Please reproduce the following records exactly, with nothing omitted.

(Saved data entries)
=== Begin Enclosure ===

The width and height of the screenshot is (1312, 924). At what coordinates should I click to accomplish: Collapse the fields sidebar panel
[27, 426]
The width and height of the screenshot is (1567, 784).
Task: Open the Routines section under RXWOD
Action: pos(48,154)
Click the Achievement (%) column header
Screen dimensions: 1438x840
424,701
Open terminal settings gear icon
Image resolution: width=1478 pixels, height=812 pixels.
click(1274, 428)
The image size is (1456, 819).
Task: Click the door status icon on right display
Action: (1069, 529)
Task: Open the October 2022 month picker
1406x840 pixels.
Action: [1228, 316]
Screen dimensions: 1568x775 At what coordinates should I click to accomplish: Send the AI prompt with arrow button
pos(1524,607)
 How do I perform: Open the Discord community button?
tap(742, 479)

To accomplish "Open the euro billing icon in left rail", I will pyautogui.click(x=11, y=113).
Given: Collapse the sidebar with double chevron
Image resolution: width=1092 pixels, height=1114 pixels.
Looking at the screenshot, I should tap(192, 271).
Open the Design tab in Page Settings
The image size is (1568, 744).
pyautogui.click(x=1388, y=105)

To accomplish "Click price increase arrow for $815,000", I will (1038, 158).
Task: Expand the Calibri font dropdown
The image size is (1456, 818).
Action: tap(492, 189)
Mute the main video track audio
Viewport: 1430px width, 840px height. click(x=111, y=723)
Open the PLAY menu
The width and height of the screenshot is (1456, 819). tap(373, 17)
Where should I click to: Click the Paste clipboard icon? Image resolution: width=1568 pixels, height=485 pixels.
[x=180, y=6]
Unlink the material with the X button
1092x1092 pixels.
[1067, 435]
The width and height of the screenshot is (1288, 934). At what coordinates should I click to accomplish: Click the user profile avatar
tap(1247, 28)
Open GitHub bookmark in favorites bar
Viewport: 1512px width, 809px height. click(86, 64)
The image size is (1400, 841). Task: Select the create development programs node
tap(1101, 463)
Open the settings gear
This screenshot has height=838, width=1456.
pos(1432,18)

=== End Enclosure ===

◆ **EXERCISE RESULT**:
The width and height of the screenshot is (1312, 924). At what coordinates should I click to accomplish: Collapse the fields sidebar panel
[27, 426]
The width and height of the screenshot is (1567, 784).
Task: Open the Routines section under RXWOD
Action: pos(48,154)
Click the Achievement (%) column header
Screen dimensions: 1438x840
424,701
Open terminal settings gear icon
Image resolution: width=1478 pixels, height=812 pixels.
click(1274, 428)
The image size is (1456, 819).
Task: Click the door status icon on right display
Action: (1069, 529)
Task: Open the October 2022 month picker
1406x840 pixels.
Action: [1228, 316]
Screen dimensions: 1568x775 At what coordinates should I click to accomplish: Send the AI prompt with arrow button
pos(1524,607)
 How do I perform: Open the Discord community button?
tap(742, 479)

To accomplish "Open the euro billing icon in left rail", I will pyautogui.click(x=11, y=113).
Given: Collapse the sidebar with double chevron
Image resolution: width=1092 pixels, height=1114 pixels.
Looking at the screenshot, I should tap(192, 271).
Open the Design tab in Page Settings
The image size is (1568, 744).
pyautogui.click(x=1388, y=105)

To accomplish "Click price increase arrow for $815,000", I will (1038, 158).
Task: Expand the Calibri font dropdown
The image size is (1456, 818).
Action: tap(492, 189)
Mute the main video track audio
Viewport: 1430px width, 840px height. click(x=111, y=723)
Open the PLAY menu
The width and height of the screenshot is (1456, 819). tap(373, 17)
Where should I click to: Click the Paste clipboard icon? Image resolution: width=1568 pixels, height=485 pixels.
[x=180, y=6]
Unlink the material with the X button
1092x1092 pixels.
[1067, 435]
The width and height of the screenshot is (1288, 934). At what coordinates should I click to accomplish: Click the user profile avatar
tap(1247, 28)
Open GitHub bookmark in favorites bar
Viewport: 1512px width, 809px height. click(86, 64)
The image size is (1400, 841). Task: Select the create development programs node
tap(1101, 463)
Open the settings gear
This screenshot has height=838, width=1456.
pos(1432,18)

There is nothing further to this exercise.